There are many writing conferences available for new writers wanting to improve on their craft, but very few are in Northern Ontario. Since making the big decision to take my writing seriously, I’ve tried to treat myself to a different conference every year. Which makes the Hunt Country Retreat a treat re-treat.
Man, I’m good at this writing stuff.
First one I attended, in 2011, was The Scene of the Crime on Wolfe Island, near Kingston, Ontario, where my sister lives. That’s not her over there <–. My sister is much prettier. And a little less hairy. That’s Allen Grant. He was a resident of Wolfe Island and a mystery writer.
2012 was the last year for this wonderful meeting of like-minded writers. I was fortunate to attend this conference before it folded, after eight successful years, and I remember it fondly. What I learned at Scene of the Crime was the benefit of smaller venues. More conversations. More laughter and less nerves. It was fun. And, best of all, my sister gave me free room and board (because she loves me), so it was cheap.
Seemed huge to me. So many people, so many panels, all of them interesting and every one of them informative. But less one-on-one. More nerves (due to a pitch session, so the nerves were of my making. And then, after the pitch went well and the agent asked for my first three chapters, I worried even more. Were those first three chapters good enough? I never win in the war of worry), so the weekend was a blur of stress. My favourite time was being alone in my room (the Hilton, very impressive), writing about the experience. And I consider myself a social person, but Good Gravy, there were a lot of people there.
Okay, not that many people, but it felt like it sometimes.
Due to the unpleasant surprise of finding myself unemployed in 2013, I had to forego a conference that year. Lots of time, no money. Which worked out in the end because it gave me the opportunity to visit Mother in England. And, because she also loves me, she funded the holiday, bless her. A writer with a supportive family is a lucky writer, indeed.
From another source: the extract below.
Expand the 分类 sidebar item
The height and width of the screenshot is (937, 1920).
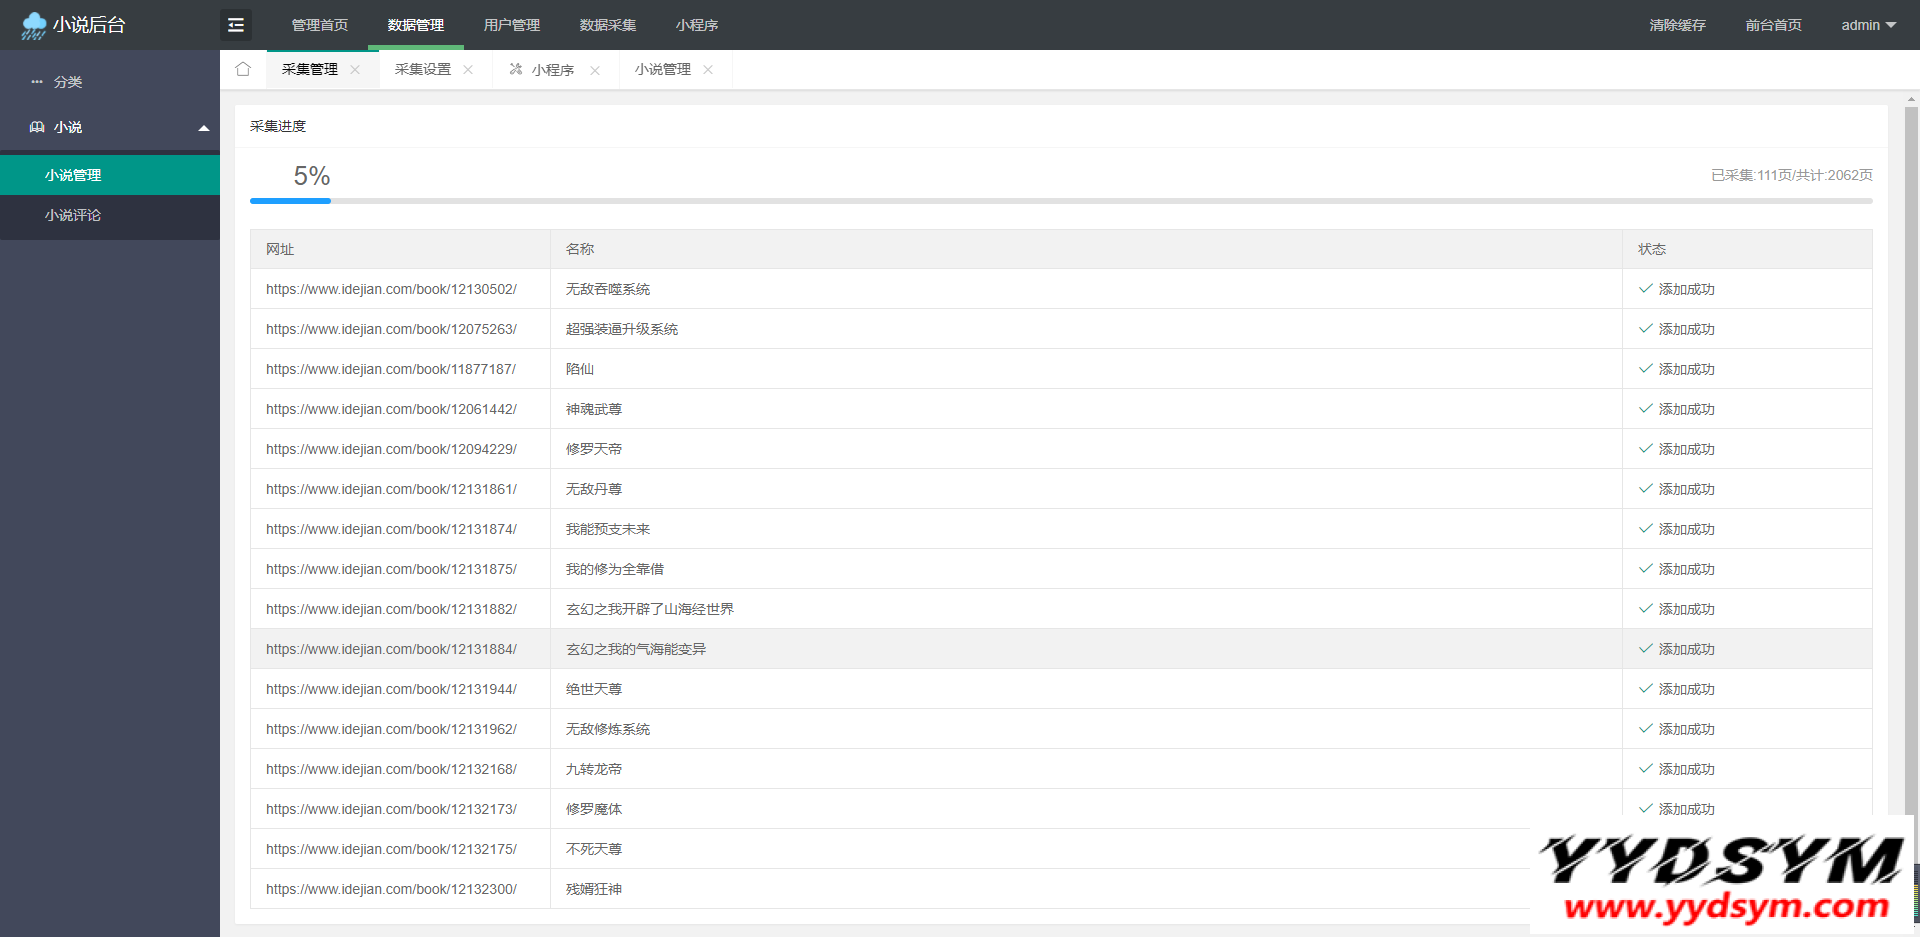coord(68,82)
So here I am now, 2014, with a part-time job I love, and the time and the money to further my writing goals. Where to go? Well, let’s see where Brad Parks will be making an appearance. Following an author you enjoy is as good a reason as any to determine which conference to attend.
Love the tavern part.
Hope it’s haunted.
Many thanks to Genie and Jan, the coordinators of Hunt Country Writers Retreat, for extending a long and friendly hand across the many miles and borders to help me overcome any barriers to this trip. I’m so looking forward to meeting them both.
But I’m busy. There’s a lot to do before I go. I’ve started a new on-line writing course with Mary Rosenblum. I’m thirty chapters into editing A Bother of Bodies with Jayde from Divertir Publishing (only four more to go!), and I’ve started pestering Ken the Publisher to get my book cover done.
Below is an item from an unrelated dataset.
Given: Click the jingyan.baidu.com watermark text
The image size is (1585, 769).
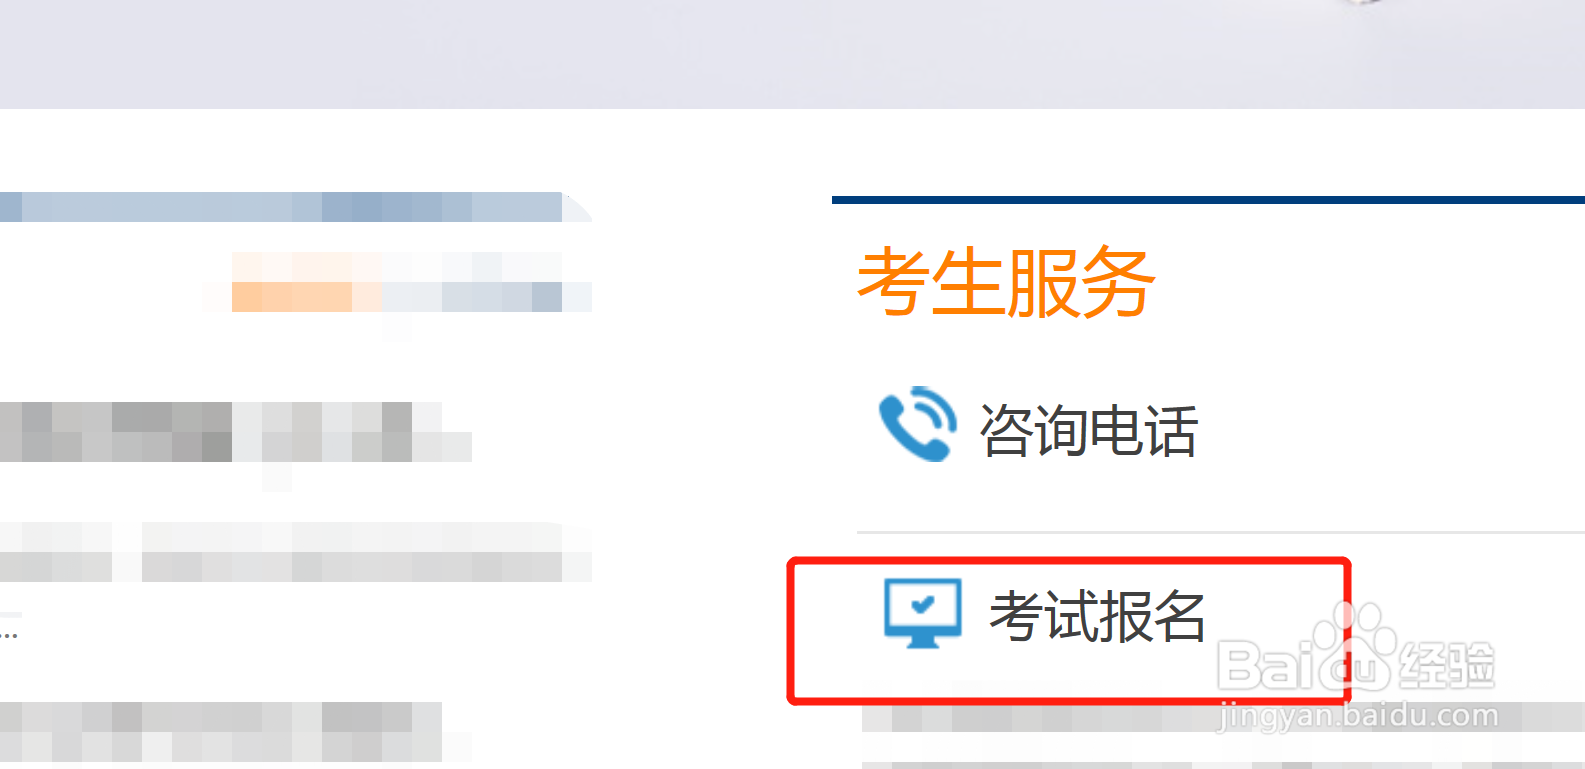Looking at the screenshot, I should click(1359, 715).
It’s good being busy. It’s good to find something you love so much you want to work harder to improve. It takes time, it takes effort, and it takes — don’t kid yourself — money. Sid Crosby (what kind of Canadian would I be if I didn’t work hockey into my blog. Especially during the Olympics) is a talented athlete but you can bet his parents put some money into equipment, training, and travelling.